Begin Dataset records
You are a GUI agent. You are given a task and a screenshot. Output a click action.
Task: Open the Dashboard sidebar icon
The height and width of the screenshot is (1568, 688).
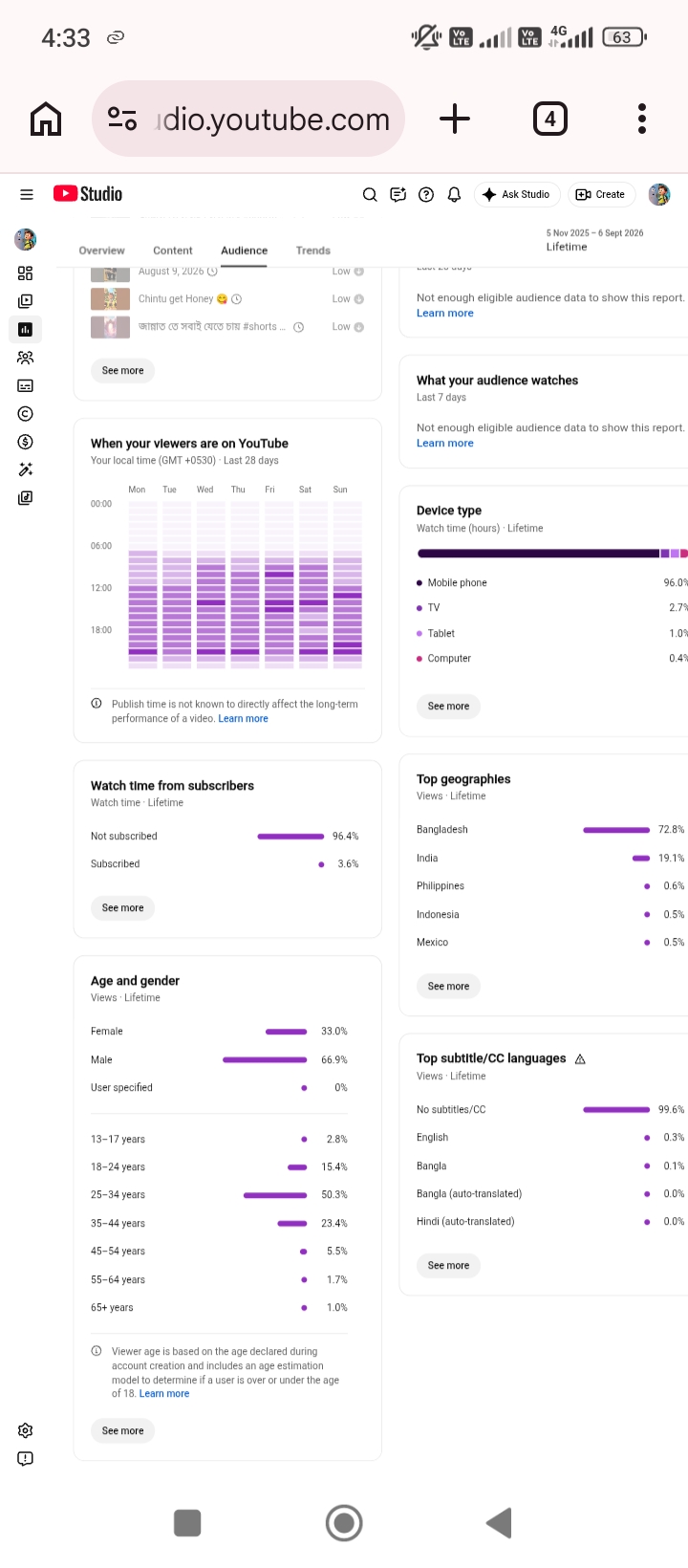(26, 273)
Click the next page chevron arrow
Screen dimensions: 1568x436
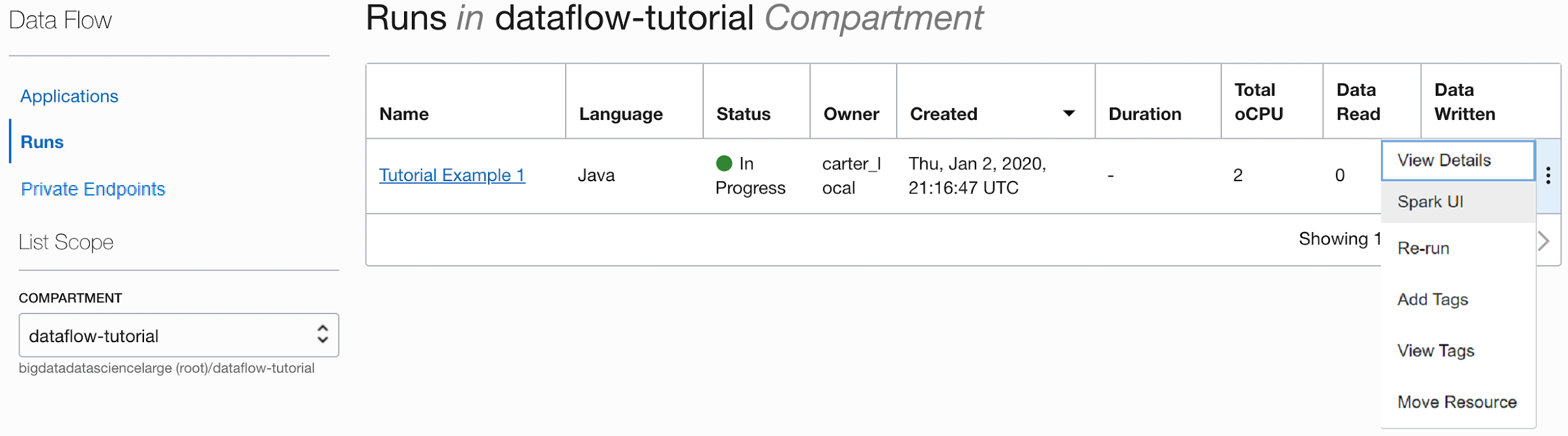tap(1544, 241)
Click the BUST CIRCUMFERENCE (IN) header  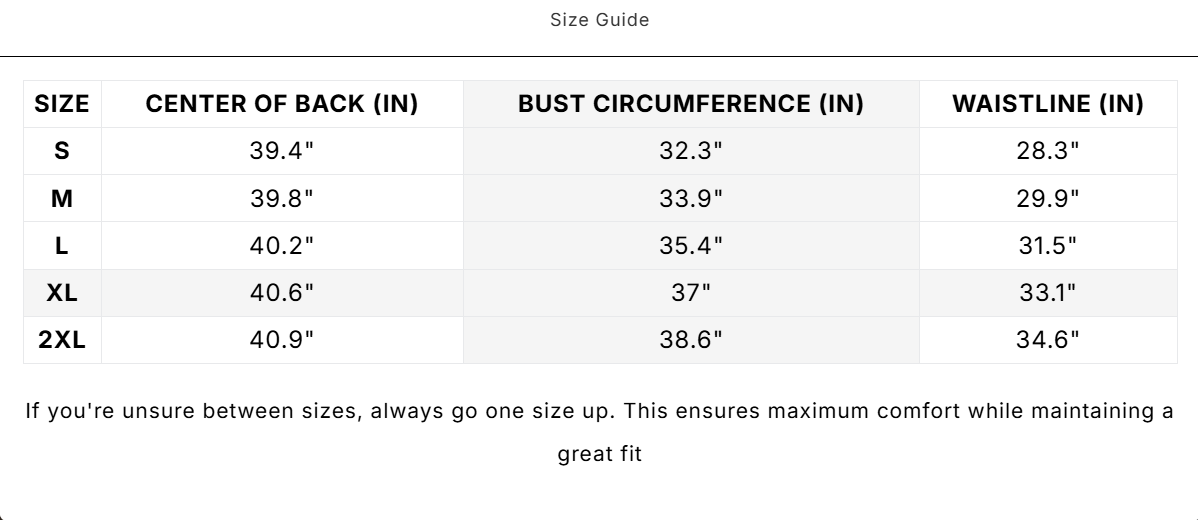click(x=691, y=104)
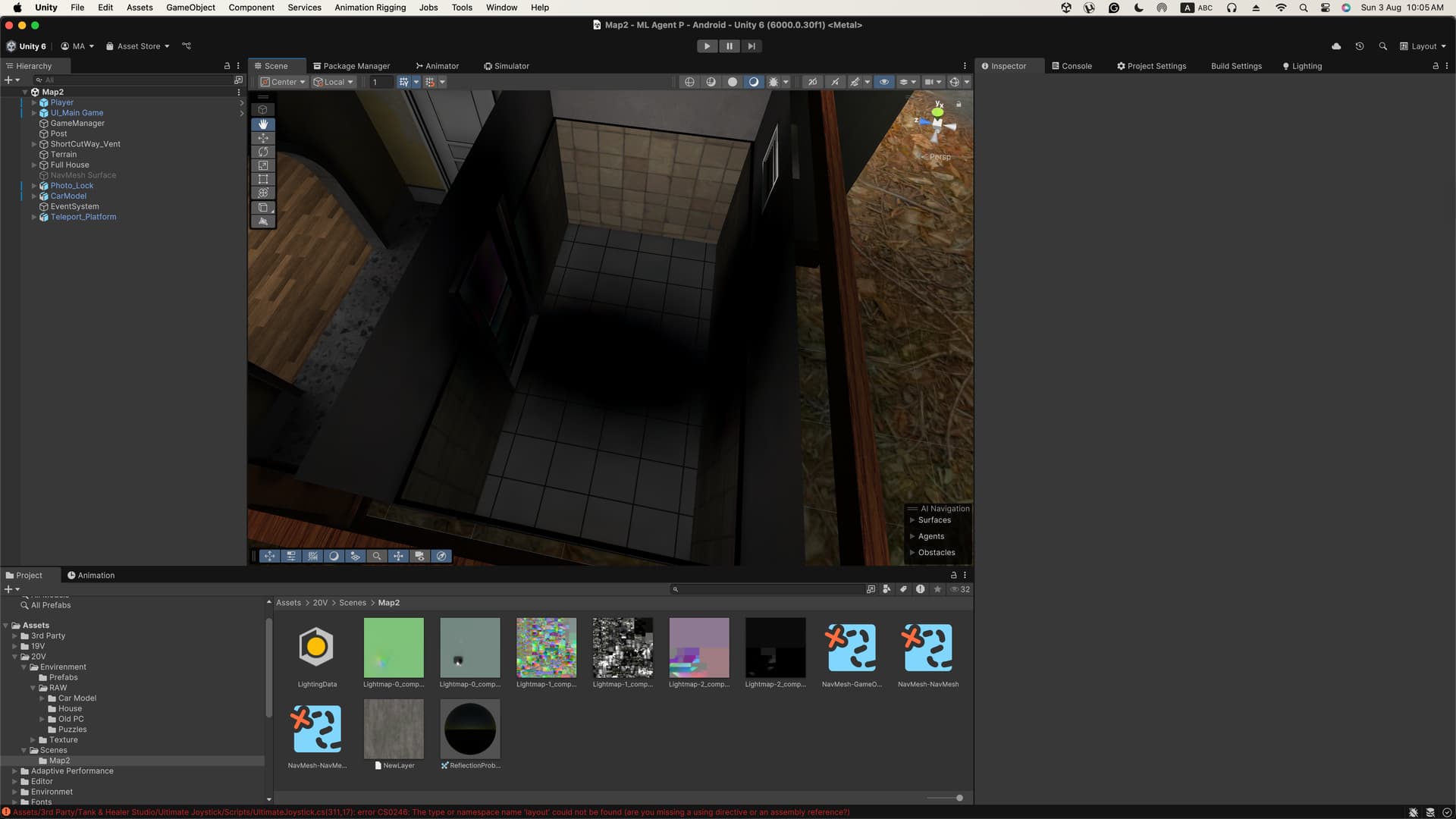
End Dataset records
Begin Dataset records
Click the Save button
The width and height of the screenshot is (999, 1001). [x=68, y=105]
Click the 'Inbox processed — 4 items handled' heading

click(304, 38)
End Dataset records
Begin Dataset records
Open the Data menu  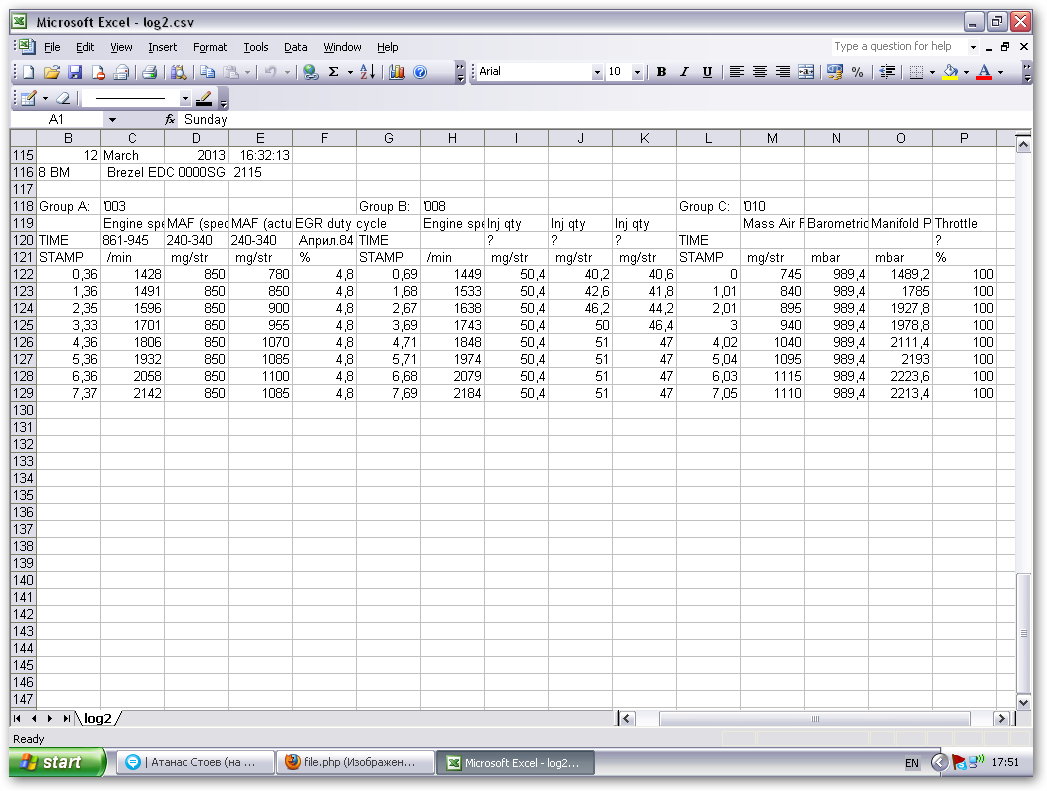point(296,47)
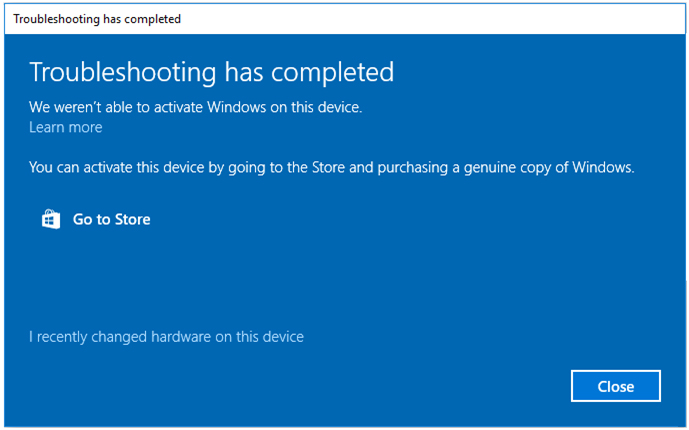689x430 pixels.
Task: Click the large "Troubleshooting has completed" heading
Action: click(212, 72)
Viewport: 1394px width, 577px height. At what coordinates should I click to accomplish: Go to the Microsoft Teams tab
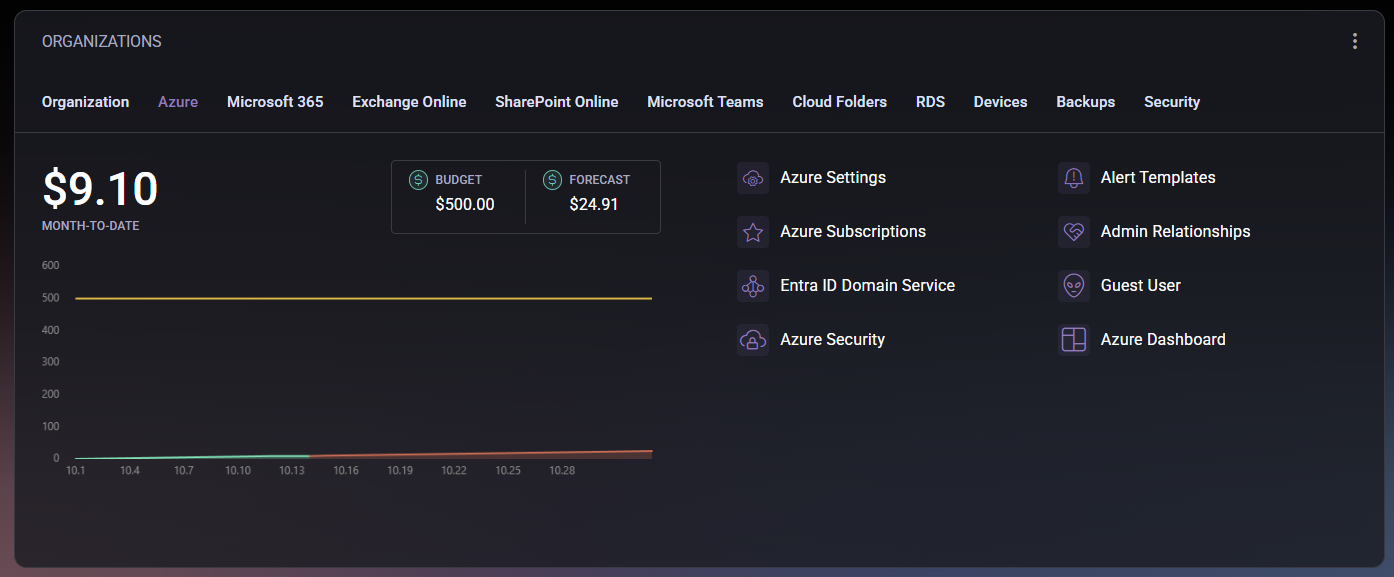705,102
End Dataset records
_Exercise details_: Can you convert the items from the line with "Click the Save button" to the line with "click(304, 38)" into a numbered list, omitting blank lines?

_Result_:
1. Click the Save button
2. The width and height of the screenshot is (999, 1001). [x=68, y=105]
3. Click the 'Inbox processed — 4 items handled' heading
4. click(304, 38)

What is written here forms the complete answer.